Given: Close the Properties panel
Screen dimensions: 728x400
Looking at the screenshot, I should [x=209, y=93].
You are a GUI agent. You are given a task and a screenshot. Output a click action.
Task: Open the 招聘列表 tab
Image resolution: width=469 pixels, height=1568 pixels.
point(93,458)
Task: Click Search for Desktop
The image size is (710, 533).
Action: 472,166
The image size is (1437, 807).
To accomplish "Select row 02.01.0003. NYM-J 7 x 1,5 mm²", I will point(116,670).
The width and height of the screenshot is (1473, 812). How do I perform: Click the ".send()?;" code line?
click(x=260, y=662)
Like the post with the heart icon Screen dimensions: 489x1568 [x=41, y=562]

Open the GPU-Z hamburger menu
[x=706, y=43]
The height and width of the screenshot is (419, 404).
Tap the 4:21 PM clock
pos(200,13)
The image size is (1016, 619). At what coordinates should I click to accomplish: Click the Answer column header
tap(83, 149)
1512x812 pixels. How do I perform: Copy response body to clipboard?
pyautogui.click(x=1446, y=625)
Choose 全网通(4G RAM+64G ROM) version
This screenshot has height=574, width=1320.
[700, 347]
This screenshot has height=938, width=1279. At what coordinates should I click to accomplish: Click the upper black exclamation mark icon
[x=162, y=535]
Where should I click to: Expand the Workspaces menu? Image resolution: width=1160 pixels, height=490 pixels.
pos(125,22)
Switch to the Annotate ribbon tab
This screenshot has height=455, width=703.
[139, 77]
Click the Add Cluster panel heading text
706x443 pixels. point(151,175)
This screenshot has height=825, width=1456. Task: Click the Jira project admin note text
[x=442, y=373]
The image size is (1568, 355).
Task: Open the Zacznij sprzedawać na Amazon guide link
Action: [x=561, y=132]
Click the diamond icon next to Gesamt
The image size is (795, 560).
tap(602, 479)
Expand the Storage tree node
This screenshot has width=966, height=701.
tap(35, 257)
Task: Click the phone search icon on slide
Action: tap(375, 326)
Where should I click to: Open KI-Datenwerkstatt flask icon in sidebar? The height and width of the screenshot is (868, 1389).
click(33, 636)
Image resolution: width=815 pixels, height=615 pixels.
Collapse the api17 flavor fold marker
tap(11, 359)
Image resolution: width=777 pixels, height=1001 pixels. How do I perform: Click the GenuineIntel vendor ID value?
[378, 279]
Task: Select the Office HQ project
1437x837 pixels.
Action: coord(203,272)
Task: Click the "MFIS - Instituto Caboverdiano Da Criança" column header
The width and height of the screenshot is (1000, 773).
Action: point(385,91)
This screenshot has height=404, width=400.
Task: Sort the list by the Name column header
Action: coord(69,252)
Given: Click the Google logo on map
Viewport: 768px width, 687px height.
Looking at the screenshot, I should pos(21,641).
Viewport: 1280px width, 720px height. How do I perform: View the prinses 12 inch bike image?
------------------------------------------------------------
◆ **About this exercise**
Report each line of the entries where the word "Select" occurs.

◆ **Answer below**
To accomplish "Select row 02.01.0003. NYM-J 7 x 1,5 mm²", I will point(116,670).
Task: Select the Office HQ project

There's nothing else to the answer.